## AIM OF THE EXERCISE
Carry on the passage below about CEO age and mandatory retirement, starting after its last sentence.

## DOCUMENT TEXT
------------------------------------------------------------

Nor is age or tenure an indication of engagement. At Enron, fortysomething Jeffrey Skilling was a youthful and buff CEO. But he forswore all knowledge of what was actually happening at the company. By contrast, 69-year-old Irwin Jacobs of Qualcomm is intimately involved with the development of his company's wireless technology.

What's more, the mandatory retirement age turns many CEOs into lame ducks. Craig Barrett, the 63-year-old CEO of Intel Corp., is only five years into his tenure, but speculation about his successor is already mounting.

The retirement age of 65 remains strangely standard despite advances in health care and the emphasis on healthy living—developments that particularly benefit CEOs. With their gold-plated executive health-insurance benefits, senior corporate executives have ready access to dietitians and cooks, personal trainers and on-call doctors, and the latest pharmaceuticals and procedures. (Sandy Weill even has an entire medical school—Cornell's—named after him.)

------------------------------------------------------------

Saved entries
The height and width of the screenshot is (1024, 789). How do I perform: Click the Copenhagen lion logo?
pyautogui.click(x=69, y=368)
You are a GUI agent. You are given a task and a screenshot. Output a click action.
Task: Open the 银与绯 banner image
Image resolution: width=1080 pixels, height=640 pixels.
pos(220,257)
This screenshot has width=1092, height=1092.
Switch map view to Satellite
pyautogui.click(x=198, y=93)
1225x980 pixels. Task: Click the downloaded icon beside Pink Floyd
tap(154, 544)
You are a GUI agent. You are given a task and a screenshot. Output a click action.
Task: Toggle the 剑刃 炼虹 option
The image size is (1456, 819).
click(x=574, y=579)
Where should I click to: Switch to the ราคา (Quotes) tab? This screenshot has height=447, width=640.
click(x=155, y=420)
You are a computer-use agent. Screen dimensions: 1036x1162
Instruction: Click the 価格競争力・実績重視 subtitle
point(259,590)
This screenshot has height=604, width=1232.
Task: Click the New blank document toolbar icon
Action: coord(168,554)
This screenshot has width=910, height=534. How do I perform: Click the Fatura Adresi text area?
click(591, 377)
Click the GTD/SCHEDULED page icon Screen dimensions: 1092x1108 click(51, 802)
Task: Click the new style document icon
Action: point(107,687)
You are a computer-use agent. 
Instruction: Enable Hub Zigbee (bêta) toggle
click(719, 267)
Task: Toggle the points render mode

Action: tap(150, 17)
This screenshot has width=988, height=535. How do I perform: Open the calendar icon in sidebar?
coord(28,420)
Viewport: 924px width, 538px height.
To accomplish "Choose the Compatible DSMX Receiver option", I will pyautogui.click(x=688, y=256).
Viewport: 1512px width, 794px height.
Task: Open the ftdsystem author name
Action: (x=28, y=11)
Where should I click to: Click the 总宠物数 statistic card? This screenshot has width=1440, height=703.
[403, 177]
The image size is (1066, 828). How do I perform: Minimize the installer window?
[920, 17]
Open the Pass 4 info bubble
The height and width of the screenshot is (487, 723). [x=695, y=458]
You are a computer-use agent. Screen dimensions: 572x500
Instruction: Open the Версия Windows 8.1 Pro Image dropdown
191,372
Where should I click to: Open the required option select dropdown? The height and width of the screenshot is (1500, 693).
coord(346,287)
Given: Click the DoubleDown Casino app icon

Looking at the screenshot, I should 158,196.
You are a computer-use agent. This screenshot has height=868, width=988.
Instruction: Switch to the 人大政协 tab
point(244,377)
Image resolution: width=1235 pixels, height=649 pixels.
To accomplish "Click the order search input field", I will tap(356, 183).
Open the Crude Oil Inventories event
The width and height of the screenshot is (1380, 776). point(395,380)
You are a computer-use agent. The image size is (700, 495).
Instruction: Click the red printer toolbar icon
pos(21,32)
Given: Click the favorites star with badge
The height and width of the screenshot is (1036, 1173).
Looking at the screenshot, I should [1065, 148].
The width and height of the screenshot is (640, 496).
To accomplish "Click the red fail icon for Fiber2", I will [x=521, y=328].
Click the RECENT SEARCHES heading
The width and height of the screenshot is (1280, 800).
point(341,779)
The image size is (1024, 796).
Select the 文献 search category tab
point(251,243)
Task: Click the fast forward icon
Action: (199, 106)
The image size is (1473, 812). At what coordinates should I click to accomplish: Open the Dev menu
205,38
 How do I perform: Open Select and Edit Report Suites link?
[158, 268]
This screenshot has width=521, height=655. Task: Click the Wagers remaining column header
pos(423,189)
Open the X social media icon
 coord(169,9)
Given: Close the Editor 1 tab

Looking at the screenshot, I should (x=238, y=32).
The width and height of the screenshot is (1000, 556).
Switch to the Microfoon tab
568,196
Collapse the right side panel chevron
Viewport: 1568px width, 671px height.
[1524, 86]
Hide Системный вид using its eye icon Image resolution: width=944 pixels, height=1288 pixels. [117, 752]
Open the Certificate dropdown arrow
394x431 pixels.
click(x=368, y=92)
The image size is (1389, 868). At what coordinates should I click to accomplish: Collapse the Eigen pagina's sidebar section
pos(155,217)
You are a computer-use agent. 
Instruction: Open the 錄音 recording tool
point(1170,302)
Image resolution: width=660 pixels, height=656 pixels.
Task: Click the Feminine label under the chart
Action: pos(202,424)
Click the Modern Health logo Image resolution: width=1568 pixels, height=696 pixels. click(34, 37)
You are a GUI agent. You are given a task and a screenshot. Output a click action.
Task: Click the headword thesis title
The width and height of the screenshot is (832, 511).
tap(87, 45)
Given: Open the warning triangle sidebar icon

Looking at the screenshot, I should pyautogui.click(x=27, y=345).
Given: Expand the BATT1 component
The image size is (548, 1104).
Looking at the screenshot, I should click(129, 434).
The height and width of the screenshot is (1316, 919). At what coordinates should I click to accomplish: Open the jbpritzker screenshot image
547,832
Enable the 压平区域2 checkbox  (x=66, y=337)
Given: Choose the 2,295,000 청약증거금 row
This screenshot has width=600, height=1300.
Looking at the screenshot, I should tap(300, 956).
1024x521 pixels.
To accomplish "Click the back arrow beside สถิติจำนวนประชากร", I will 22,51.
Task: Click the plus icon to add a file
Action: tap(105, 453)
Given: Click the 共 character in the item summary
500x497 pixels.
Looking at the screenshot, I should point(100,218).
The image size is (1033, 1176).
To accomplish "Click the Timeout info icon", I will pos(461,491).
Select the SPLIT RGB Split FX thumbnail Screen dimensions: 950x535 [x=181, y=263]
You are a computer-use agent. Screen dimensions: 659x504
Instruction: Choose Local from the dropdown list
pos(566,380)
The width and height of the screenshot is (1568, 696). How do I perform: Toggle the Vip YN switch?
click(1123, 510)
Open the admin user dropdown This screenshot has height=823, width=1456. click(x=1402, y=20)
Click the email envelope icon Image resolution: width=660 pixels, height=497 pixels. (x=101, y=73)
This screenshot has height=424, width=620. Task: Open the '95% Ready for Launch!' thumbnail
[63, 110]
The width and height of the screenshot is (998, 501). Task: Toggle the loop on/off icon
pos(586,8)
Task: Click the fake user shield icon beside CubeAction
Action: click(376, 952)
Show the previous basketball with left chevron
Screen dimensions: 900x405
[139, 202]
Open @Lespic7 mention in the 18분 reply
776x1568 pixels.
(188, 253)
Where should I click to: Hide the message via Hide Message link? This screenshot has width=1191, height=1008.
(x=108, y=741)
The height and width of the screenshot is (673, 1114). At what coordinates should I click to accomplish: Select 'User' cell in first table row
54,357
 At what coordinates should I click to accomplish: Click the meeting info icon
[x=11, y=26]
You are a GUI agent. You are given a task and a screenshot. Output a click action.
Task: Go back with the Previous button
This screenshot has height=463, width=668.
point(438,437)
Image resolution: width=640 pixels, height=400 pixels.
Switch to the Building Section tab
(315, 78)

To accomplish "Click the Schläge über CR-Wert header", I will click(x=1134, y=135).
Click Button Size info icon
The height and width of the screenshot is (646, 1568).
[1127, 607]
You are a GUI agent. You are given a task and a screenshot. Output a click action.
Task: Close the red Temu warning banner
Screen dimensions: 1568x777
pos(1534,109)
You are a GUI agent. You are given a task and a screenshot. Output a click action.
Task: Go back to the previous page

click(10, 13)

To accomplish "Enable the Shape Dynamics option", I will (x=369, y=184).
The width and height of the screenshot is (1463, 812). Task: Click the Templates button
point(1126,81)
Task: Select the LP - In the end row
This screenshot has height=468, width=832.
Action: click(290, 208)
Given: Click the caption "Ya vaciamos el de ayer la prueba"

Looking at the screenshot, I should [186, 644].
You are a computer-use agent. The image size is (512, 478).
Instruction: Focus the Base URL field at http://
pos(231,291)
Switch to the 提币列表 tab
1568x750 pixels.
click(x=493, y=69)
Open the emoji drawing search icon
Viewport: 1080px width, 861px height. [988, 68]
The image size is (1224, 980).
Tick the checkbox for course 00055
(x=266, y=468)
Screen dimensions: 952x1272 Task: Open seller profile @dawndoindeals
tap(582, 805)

------------------------------------------------------------

## RESPONSE AREA
Of course age does undermine some CEOs, and they may have acquired enough clout to prevent their board from forcing them out. The mandatory retirement age is designed for such cases. But—in theory, at least—the market will notice a blundering, forgetful CEO who is no longer up to the task and punish the company that keeps a superannuated boss for too long (just as the market would notice if Greenspan's performance at his congressional appearances begins to slip).

Perhaps the best reason to scrap the mandatory retirement age is this: History is a good teacher. As we struggle with the stubborn aftereffects of a mild recession, it may be wise to heed to those business leaders who can actually remember—if only faintly—the Great Depression.